A small, self-contained argument — with a runnable proof and a trainer-ready export — about the most consequential and least examined act in AI data labeling: collapsing many human judgements into one "ground truth." For contested / aesthetic / safety / synthetic-human data there is no ground truth to recover — only a distribution of human judgement to preserve — and the disagreement that pipelines are built to delete is usually the most valuable signal in the set.

The spine. A label is not ground truth; it is the output of an aggregation rule applied to evidence under a task definition — four objects, not one: the distribution (statistical), the hard label (a decision), the aggregation rule (governance), and the record (auditable). the-bayes-optimal-label.md proves this from decision theory, and the rest of the repo is those four objects examined closely: the tools produce the distribution and the decision, the four foundations dissect why the rule is never neutral, and the schema is the record.

What's here

file	what it is
`the-groundless-label.md`	The argument. Read this first. ~10 min, grounded in current research (HLV, VariErr, pluralistic alignment, model collapse).
`the-bayes-optimal-label.md`	The decision-theoretic spine. A label is a Bayes action, not ground truth: under log loss the optimal prediction is the whole distribution (Thm 1); under 0–1 loss it is the mode (Thm 2); under a cost model with a review option, the optimal action at a value fork is review, not a label (Thm 5). Concedes majority vote is correct in its one regime and proves where it ends. Read after the argument.
`disagreement.py`	Diagnostic. Instead of majority vote: keeps the distribution, separates genuine variation from likely error, flags value forks and manufactured consensus, prices what the collapse to one label destroys. Writes `triage.json`.
`soft_labels.py`	Operational. Turns the triage into things a trainer consumes: per-cell soft labels + entropy-derived weights (`soft_labels.jsonl`), and a governance queue of value forks awaiting a named human owner (`governance.jsonl`).
`aggregation.py`	Proof.
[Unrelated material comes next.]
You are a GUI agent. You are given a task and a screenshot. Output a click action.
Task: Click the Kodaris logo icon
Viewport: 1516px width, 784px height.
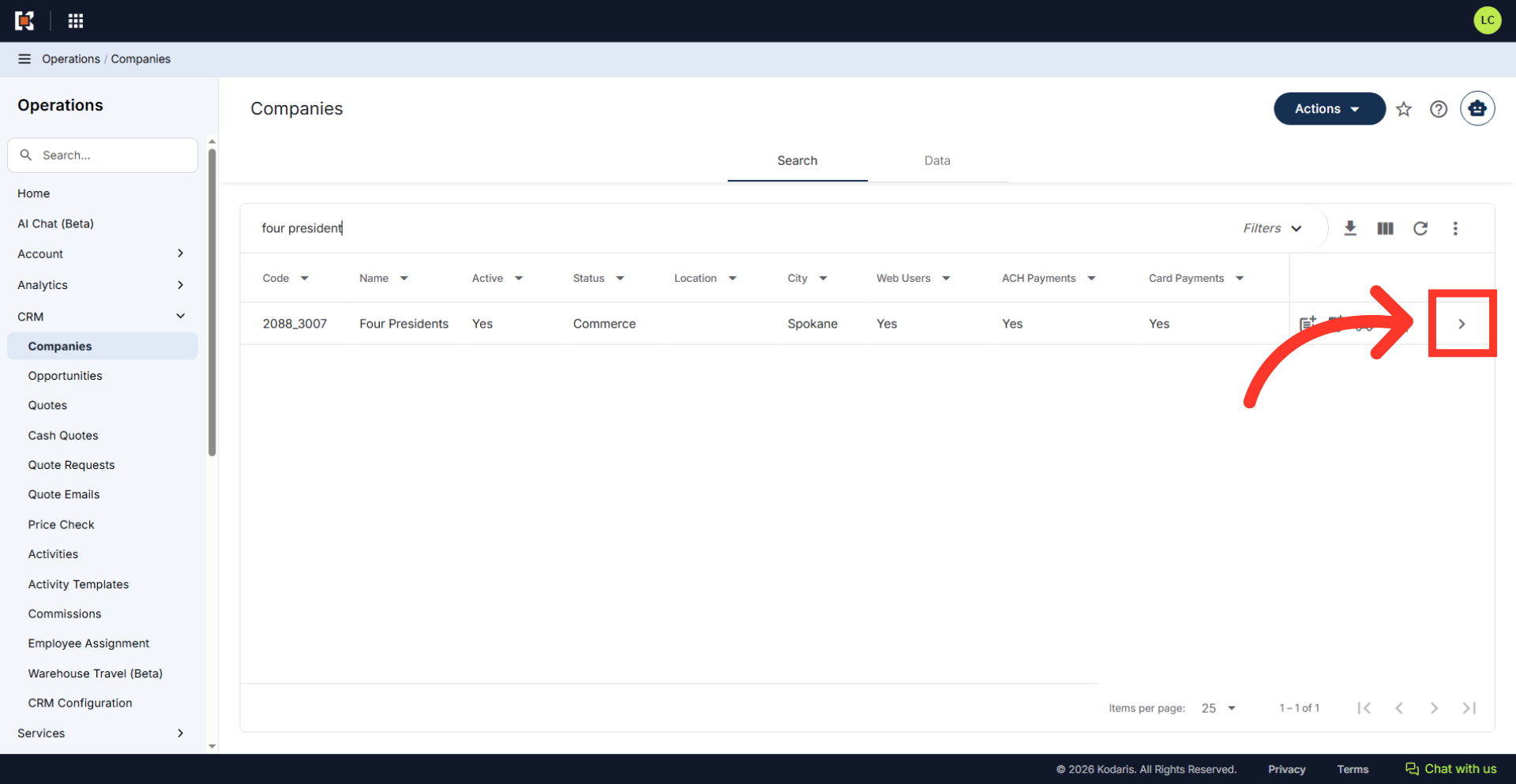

Runs Arrow, May, and the Condorcet Jury Theorem against the same `data/labels.json`: the ribbon's "fact" flips with the aggregation rule, both 4–4 forks are decided by alphabetical order, and "get more labels" is shown to backfire under a shared norm.
`frustration.py`	Proof. Runs the spin-glass mapping on the same data: majority vote shown as a zero-temperature quench (and the bits it destroys), and an inferred-Ising ground state that recovers the two cohorts from votes alone (fact = ferromagnet, value fork = antiferromagnet, cyclic disagreement = spin glass).
`topology.py`	Proof. Runs the topological mapping on the same data: a continuous mean exists on a line but not a circle (Chichilnisky), a reward function exists iff the preference field is curl-free (Hodge — the Condorcet cycle has circulation 3), and the fork's Betti numbers show preference space torn in two (b₀=2).
`geometry.py`	Proof. Runs the information-geometry centres on the same data: cross-entropy = the arithmetic centre, which on an ordered axis is bimodal where every metric-aware centre is central (gap 0.70 TV); prints a per-cell "geometry gap" so the choice of loss stops being a silent default.
`data/labels.json`	A tiny hand-built annotation set modeled on the scenario this repo grew out of: AI-generated editorial portraits, 8 annotators in 2 normative cohorts, 3 questions each.
`the-aggregation-theorem.md`	The proof the argument didn't claim. Social choice theory (Arrow 1951, May 1952, Condorcet 1785) already settled the thesis — and drew the exact line the triage draws by hand. Companion to the argument.
`the-frustrated-label.md`	The physics one layer down. A crowd has no ground truth for the same reason a spin glass has no ground state (Parisi, Nobel 2021). The soft label is a Gibbs state at finite temperature; majority vote is the T→0 quench; model collapse is the second law applied to values.
`the-topological-label.md`	The shape underneath both. Aggregation is possible iff the preference space is contractible (Chichilnisky). A reward model is a potential a value fork forbids (it has curl: H¹≠0). Baryshnikov: Arrow = this hole. Closes the triptych.
`the-geometric-label.md`	The constructive turn (not a fourth impossibility). Given you keep the cloud — which cloud? On the curved (Fisher) simplex the KL, Fisher–Rao, and Wasserstein centres disagree, and cross-entropy silently picks one. A computable "geometry gap" + a decision: choose the loss to match the label's semantics.
`schema/resolution_record.schema.json`	The record — what the whole argument produces. A canonical, replayable record of one aggregation act: input judgements + reasons, the aggregation/tie-break rule, the loss/geometry, the measures (entropy, fork status, curl, geometry gap), the policy version + authority + owner, the disposition + conditions, and a replay hash. Most fields are produced by the tools above; the authority, disposition, and provenance fields (owner, decision, timestamp, replay hash) are the human and operational record the schema specifies. It names the object they were always describing.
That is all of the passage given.